Pour moi, cette satire algérienne signifie que, depuis
longtemps, des communautés importantes d’Algériens possèdent une analyse très
aiguë et astucieuse de la scène politique et, si l’Etat est puissant, le peuple
est puissant aussi car muni d’une arme forte : leur conscience politique
qui est capable de rendre lisible même des actions politiques opaques.
Au cours des dernières années, les Algériens ont pu obtenir
des concessions à travers les micro-manifestations (et le chercheur Bill
Lawrence sait plus sur ce fait).
Qu’en est-il de l’humour durant la décennie noire ?

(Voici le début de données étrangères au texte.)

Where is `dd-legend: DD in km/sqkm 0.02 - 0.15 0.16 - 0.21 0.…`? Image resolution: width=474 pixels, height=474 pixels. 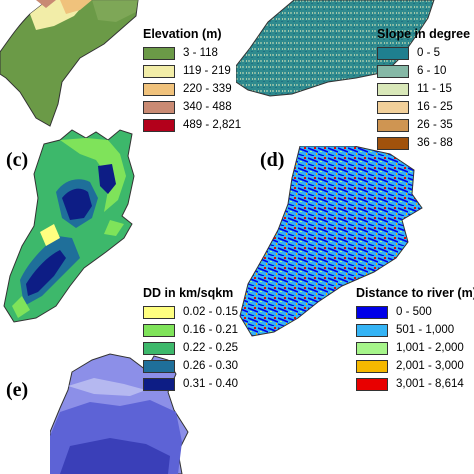 dd-legend: DD in km/sqkm 0.02 - 0.15 0.16 - 0.21 0.… is located at coordinates (190, 340).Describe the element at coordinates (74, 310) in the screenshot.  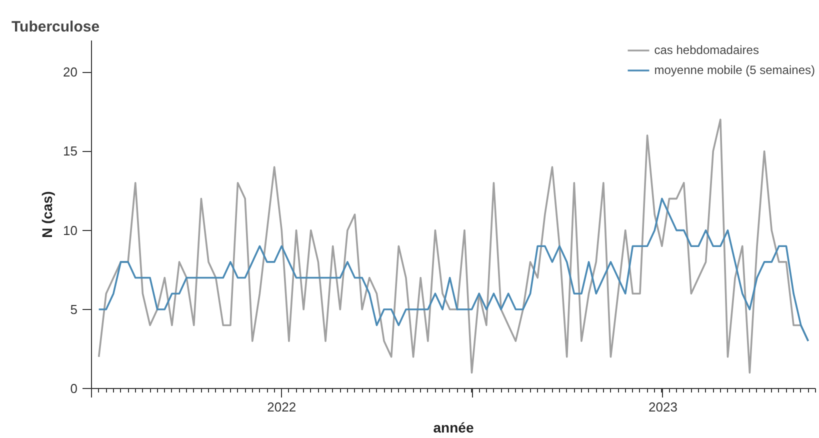
I see `y-tick-label: 5` at that location. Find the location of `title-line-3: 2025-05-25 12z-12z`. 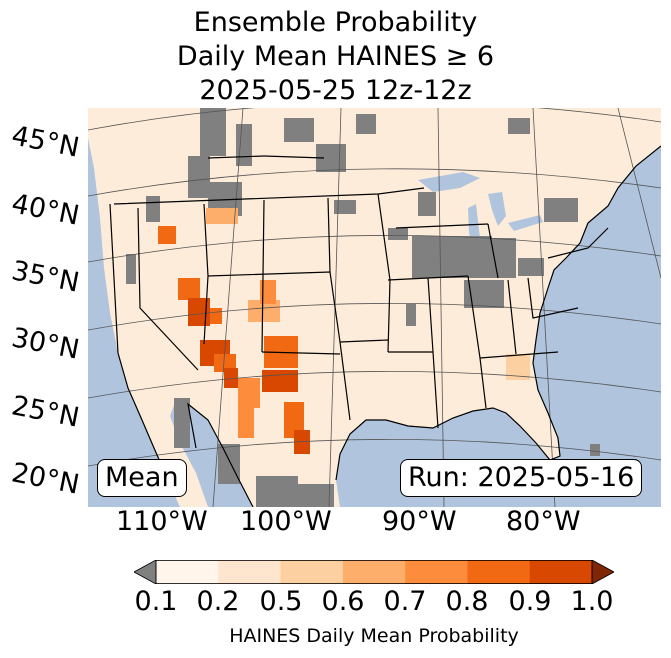

title-line-3: 2025-05-25 12z-12z is located at coordinates (336, 90).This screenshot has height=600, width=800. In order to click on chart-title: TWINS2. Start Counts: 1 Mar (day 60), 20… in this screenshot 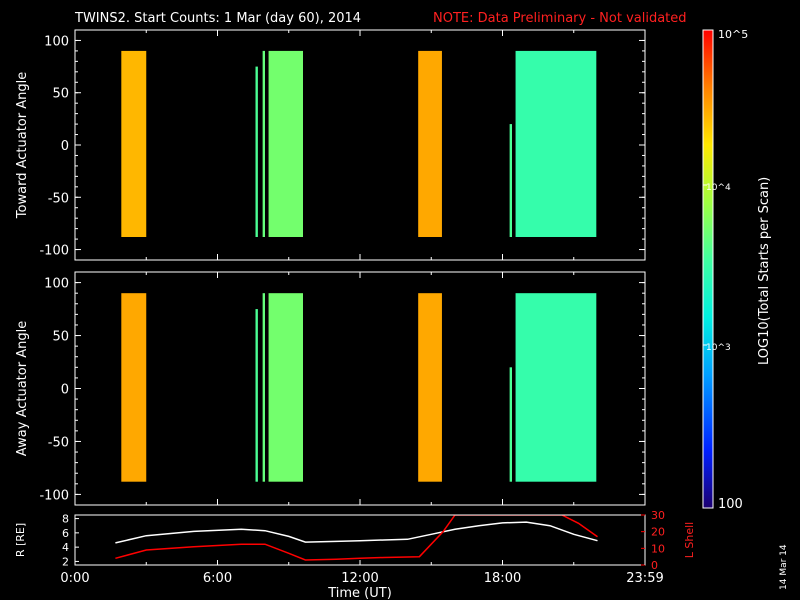, I will do `click(218, 18)`.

L’humour est devenu au fur et à mesure une partie très
importante du patrimoine culturel national (algérien) et une façon importante à
mes yeux de définir même l’algérianité, surtout juste
après l’Indépendance. Il y avait tout un genre de blagues qui imaginaient les
Algériens ou les hommes politiques tels que les présidents dans
des scénarios où ils côtoyaient des ressortissants et dirigeants
d’autres pays.
En effet, ces blagues soulignent et définissent le caractère
soi-disant “algérien” et par extension l’état des choses particulier dans ce
”bled mickey.” La décennie noire a donné lieu à un humour beaucoup plus
militant de la part des dessinateurs, un humour beaucoup plus sérieux et macabre
de la part des blagueurs, et qui allait parfaitement avec l’atmosphère qui
régnait dans le pays.
Selon
mes narrateurs (j’ai mené des entretiens d’histoire orale), par contre, ceux
qui habitaient les quartiers et régions extrêmement touchées par le conflit
n’ont pas créé, ni ne se sont engagées dans cette comédie comme des
blagues sur les faux barrages. Et je veux juste terminer par dire qu’il y a un
humour féminin algérien et on a bel et bien vu celui-ci le 8 mars dernier.